Le deuxième panneau du diptyque nous donne à voir la libération d’Angelo Herndon, un activiste noir pour les droits des travailleurs. Arrêté pour possession de littérature communiste, Herndon est par la suite condamné pour insurrection en vertu d’une obscure loi datant de l’époque de la Reconstruction. Il purgera sa peine pendant deux ans avant d’être libéré en vertu d’une caution de 15 000 $ amassée par ses nombreux supporteurs à coup de petits dons. À son arrivée à New York, le martyr Herndon est acclamé par de multiples sympathisants.

En ce qui concerne le deuxième diptyque, il illustre un moment de l’année 1914 à Penn Station. Dans la soirée du dimanche 1er mars 1914, une forte tempête paralyse la ville de New York, bloquant le trafic ferroviaire et confinant de multiples voyageurs à Penn Station, un carrefour reliant de multiples destinations. Parmi les voyageurs laissés en plan se trouvaient un grand nombre d’artistes de vaudeville, qui changeaient habituellement de lieux de spectacles les dimanches et lundis avant de débuter une nouvelle semaine de représentations. Avant l’arrivée des films muets en 1915, les arts de la scène et les arts vivants étaient la principale source de divertissement de masse pour plusieurs Américains.

Remarquant la richesse et la diversité du talent réuni dans la station, le comédien Bert Williams décide d’organiser un spectacle improvisé pour le petit groupe de spectateurs présents, en compagnie de grands noms de l’époque tels que la Florenz Troupe, les jongleurs Joseph et Mary Blank, les duos populaires Kate Elinore et Sam Williams, ainsi que Joseph Howard et Mabel McCane.

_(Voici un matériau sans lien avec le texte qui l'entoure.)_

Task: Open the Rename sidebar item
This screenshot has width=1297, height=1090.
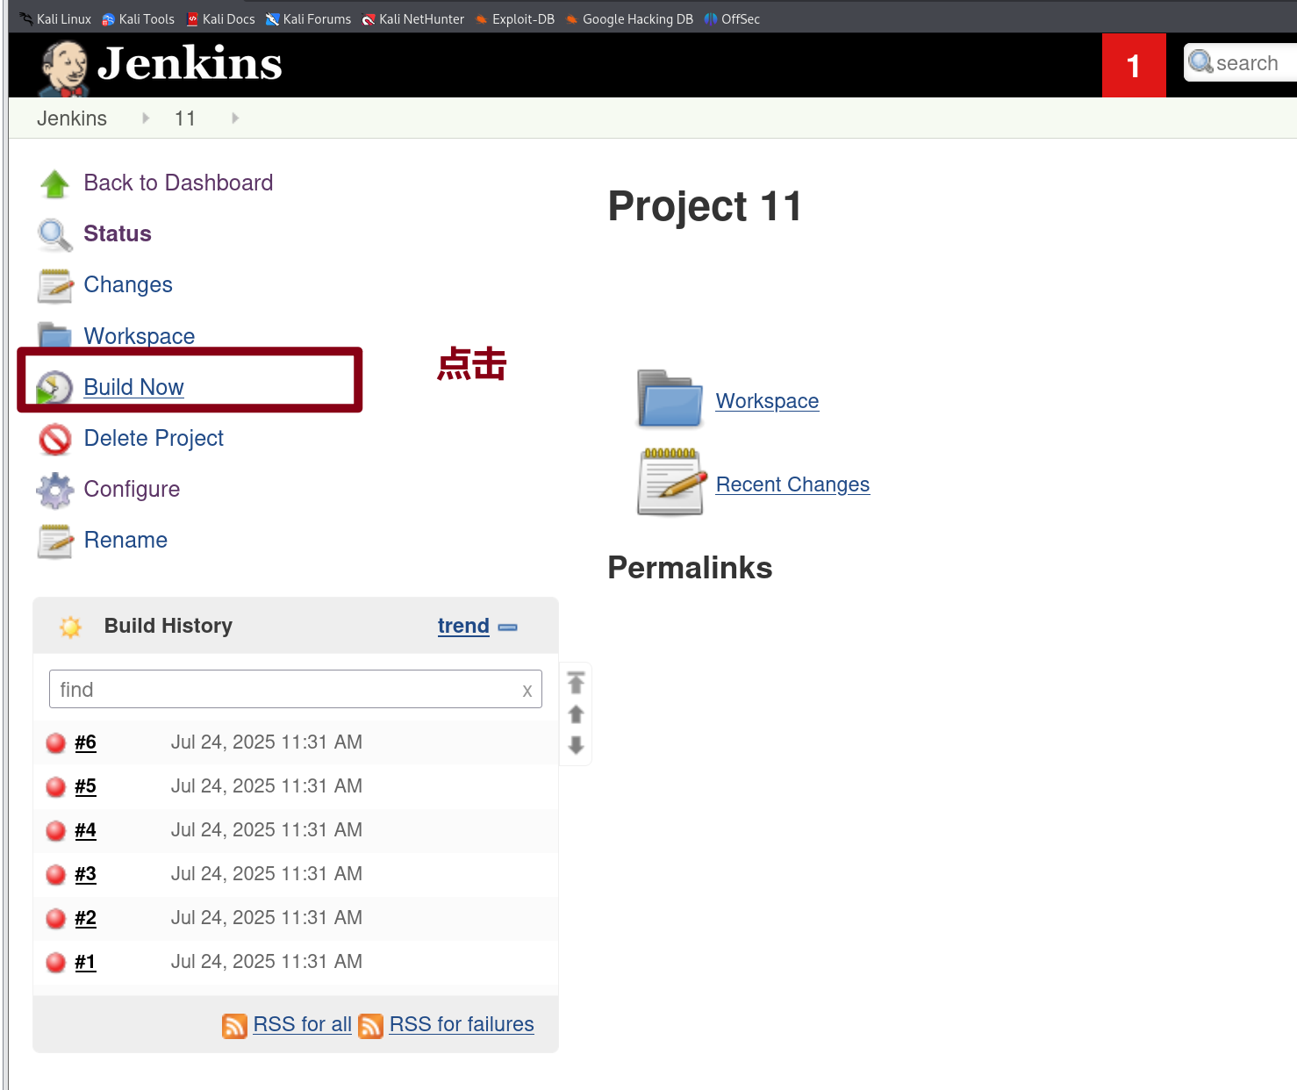Action: pos(125,541)
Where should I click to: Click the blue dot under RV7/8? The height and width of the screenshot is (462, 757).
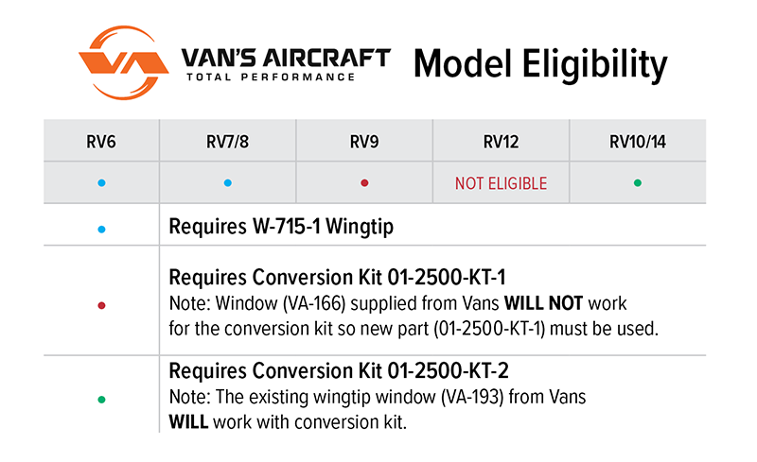[228, 182]
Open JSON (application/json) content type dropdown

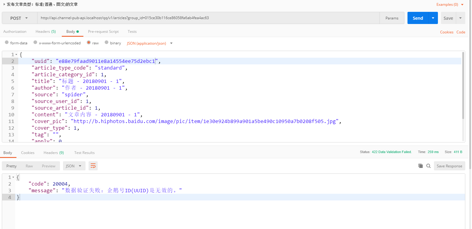coord(150,43)
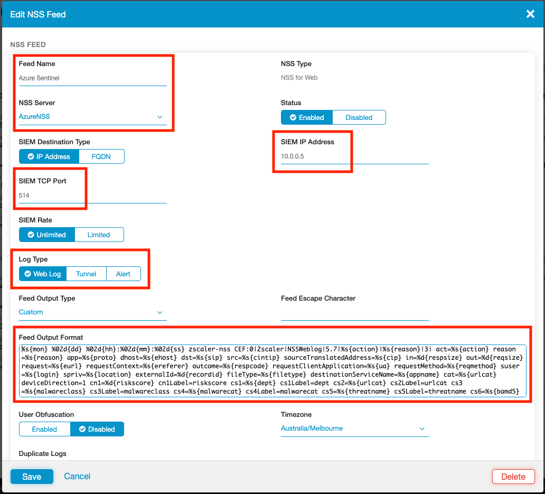Close the Edit NSS Feed dialog

tap(530, 14)
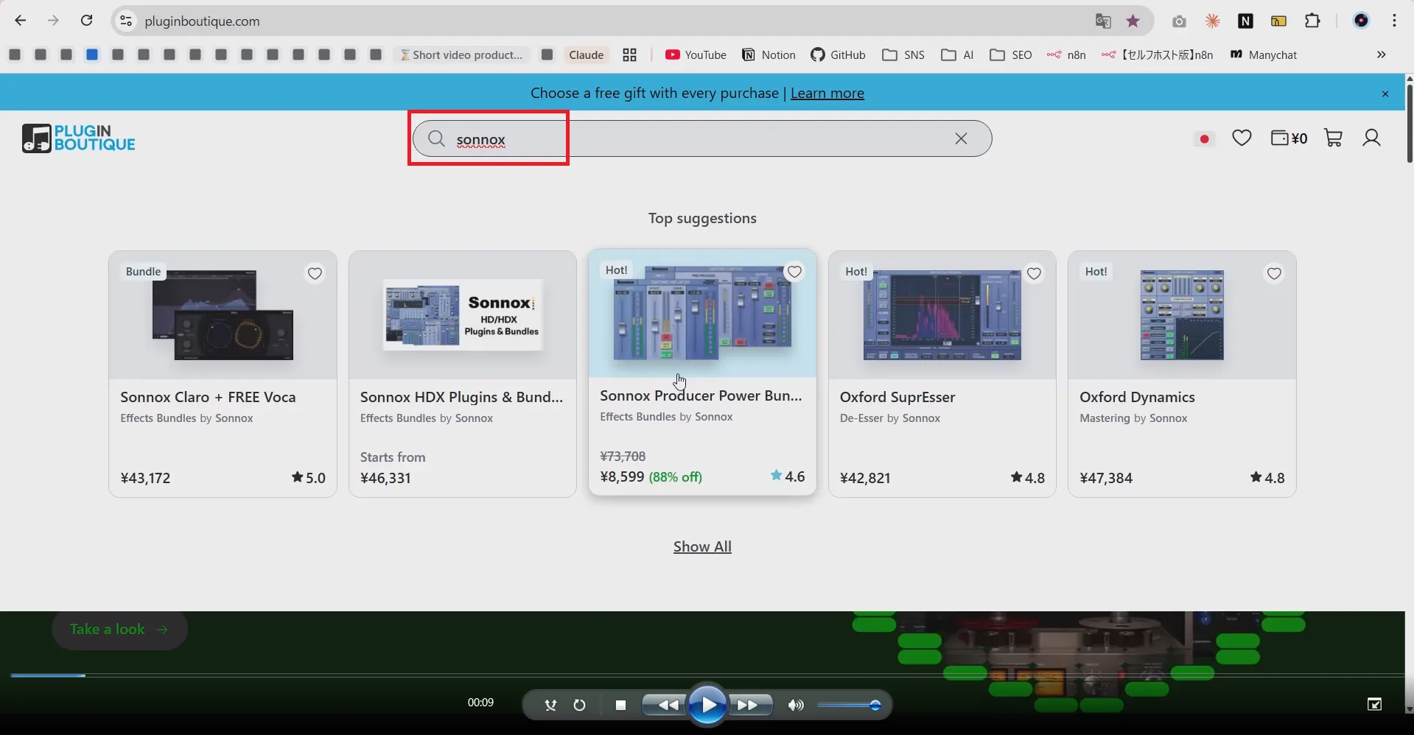Viewport: 1414px width, 735px height.
Task: Open the GitHub bookmark
Action: (838, 54)
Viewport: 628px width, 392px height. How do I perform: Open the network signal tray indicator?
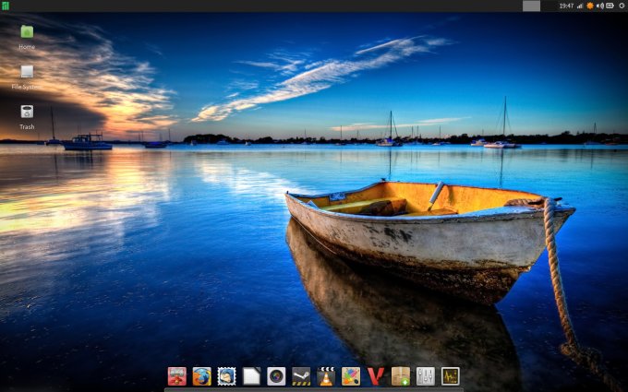coord(580,6)
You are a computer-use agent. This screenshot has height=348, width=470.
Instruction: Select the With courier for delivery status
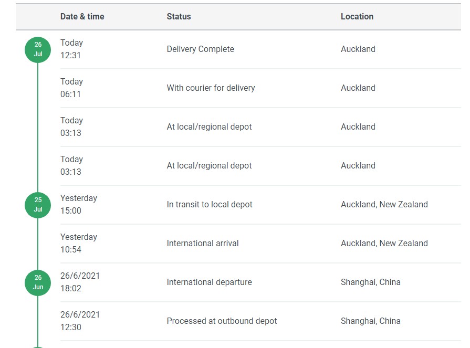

Dans ce tableau, un groupe de saxophonistes (The Six Brown Brothers) jouent en haut de l’escalier, alors que des acrobates effectuent leur routine au premier palier. Un peu plus bas, d’autres artistes de la scène observent, font une sieste, mangent, ou attendent de se produire à leur tour.

G5 – Penn Station’s Half Century

Nous voilà maintenant devant le dernier diptyque de l’exposition. Dans l’une des photographies, Douglas rend hommage à Penn Station telle quelle était au début des années 1940, alors qu’elle représentait un carrefour névralgique pour les soldats enrôlés qui devaient se rendre à leur lieu d’entraînement ou de déploiement. Témoin des émouvants et déchirants ‘au revoir’ de centaines de milliers de militaires et de leurs proches, la station fait figure d’emblème dans l’imaginaire collectif des Américains en temps de guerre.

Dans l’autre photographie du diptyque, l’architecture iconique de Penn Station est devenue si ancrée dans le paysage culturel américain qu’elle occupe une bonne place dans l’intrigue du film de 1945 The Clock du réalisateur Vincente Minnelli, mettant en vedette Judy Garland et Robert Walker. Pour ce film, la production avait construit une réplique de la salle d’attente de Penn Station dans un studio MGM à Los Angeles. C’est cet espace que Douglas a recréé ici, parsemé d’accessoires, d’équipements d’éclairage, et peuplé d’une poignée d’employés de la production.


En combinant les techniques traditionnelles du cinéma et les nouvelles technologies, Douglas élargit l’espace expérientiel de la photographie dans Penn Station’s Half Century. Tout comme il le note lui-même, un demi-siècle a été plus que suffisant pour observer l’influence de Penn Station, en tant qu’espace social, sur la vie des gens de New York et d’ailleurs.